What is needed >> Once the line containing "Open the Search tab in Netflix" is found, set down that line and each one after it exactly, through the end of the entries.

Records provided >>
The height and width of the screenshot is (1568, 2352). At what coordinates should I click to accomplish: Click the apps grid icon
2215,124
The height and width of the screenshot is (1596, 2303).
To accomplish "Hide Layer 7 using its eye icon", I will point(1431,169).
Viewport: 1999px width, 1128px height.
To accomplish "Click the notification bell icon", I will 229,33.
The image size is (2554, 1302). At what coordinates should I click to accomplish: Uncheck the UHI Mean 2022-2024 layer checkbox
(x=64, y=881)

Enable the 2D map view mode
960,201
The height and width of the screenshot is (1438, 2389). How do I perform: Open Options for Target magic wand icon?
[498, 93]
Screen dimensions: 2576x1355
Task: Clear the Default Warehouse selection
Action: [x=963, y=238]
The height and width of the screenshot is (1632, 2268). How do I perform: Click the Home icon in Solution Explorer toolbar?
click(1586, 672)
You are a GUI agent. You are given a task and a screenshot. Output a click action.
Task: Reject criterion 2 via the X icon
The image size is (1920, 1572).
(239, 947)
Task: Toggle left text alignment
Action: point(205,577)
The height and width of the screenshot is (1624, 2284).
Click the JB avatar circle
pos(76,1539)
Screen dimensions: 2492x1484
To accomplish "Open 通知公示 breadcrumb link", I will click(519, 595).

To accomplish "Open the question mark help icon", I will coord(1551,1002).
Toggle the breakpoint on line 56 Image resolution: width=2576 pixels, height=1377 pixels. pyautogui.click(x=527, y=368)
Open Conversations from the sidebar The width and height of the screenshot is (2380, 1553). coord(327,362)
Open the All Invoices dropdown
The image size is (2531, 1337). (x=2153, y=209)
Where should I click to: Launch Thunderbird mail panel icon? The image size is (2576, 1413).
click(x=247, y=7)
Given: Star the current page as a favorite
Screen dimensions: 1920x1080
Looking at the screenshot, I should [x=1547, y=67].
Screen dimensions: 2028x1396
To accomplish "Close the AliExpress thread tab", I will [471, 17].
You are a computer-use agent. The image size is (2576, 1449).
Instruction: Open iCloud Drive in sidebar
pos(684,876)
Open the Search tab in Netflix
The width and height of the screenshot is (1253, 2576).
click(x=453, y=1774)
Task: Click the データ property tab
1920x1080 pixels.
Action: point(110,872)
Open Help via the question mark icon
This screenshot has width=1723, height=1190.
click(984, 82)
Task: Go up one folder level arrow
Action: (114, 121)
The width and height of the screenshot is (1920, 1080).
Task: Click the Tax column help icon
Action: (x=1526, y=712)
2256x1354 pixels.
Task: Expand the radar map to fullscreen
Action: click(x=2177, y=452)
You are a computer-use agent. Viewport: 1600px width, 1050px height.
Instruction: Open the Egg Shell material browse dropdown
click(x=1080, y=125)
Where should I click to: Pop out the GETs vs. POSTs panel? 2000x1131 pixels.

Worked solution >>
Open the Search tab in Netflix
The width and height of the screenshot is (1253, 2576).
click(x=453, y=1774)
Task: Click the データ property tab
1920x1080 pixels.
Action: point(110,872)
Open Help via the question mark icon
This screenshot has width=1723, height=1190.
click(984, 82)
Task: Go up one folder level arrow
Action: (114, 121)
The width and height of the screenshot is (1920, 1080).
Task: Click the Tax column help icon
Action: (x=1526, y=712)
2256x1354 pixels.
Task: Expand the radar map to fullscreen
Action: click(x=2177, y=452)
You are a computer-use agent. Viewport: 1600px width, 1050px height.
Instruction: Open the Egg Shell material browse dropdown
click(x=1080, y=125)
Where should I click to: Pop out the GETs vs. POSTs panel? 2000x1131 pixels.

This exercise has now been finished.